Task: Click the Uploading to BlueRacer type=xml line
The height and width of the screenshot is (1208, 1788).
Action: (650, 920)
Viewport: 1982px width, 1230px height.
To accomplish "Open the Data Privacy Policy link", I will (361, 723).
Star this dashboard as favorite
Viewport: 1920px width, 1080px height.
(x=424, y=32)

======

- [ASSIGNED TASK] With the line that contains "The height and" as the starting point, output each line exactly through the end of the listing above.

- [RESPONSE BOX]
The height and width of the screenshot is (1208, 1788).
Action: (650, 920)
Viewport: 1982px width, 1230px height.
To accomplish "Open the Data Privacy Policy link", I will (361, 723).
Star this dashboard as favorite
Viewport: 1920px width, 1080px height.
(x=424, y=32)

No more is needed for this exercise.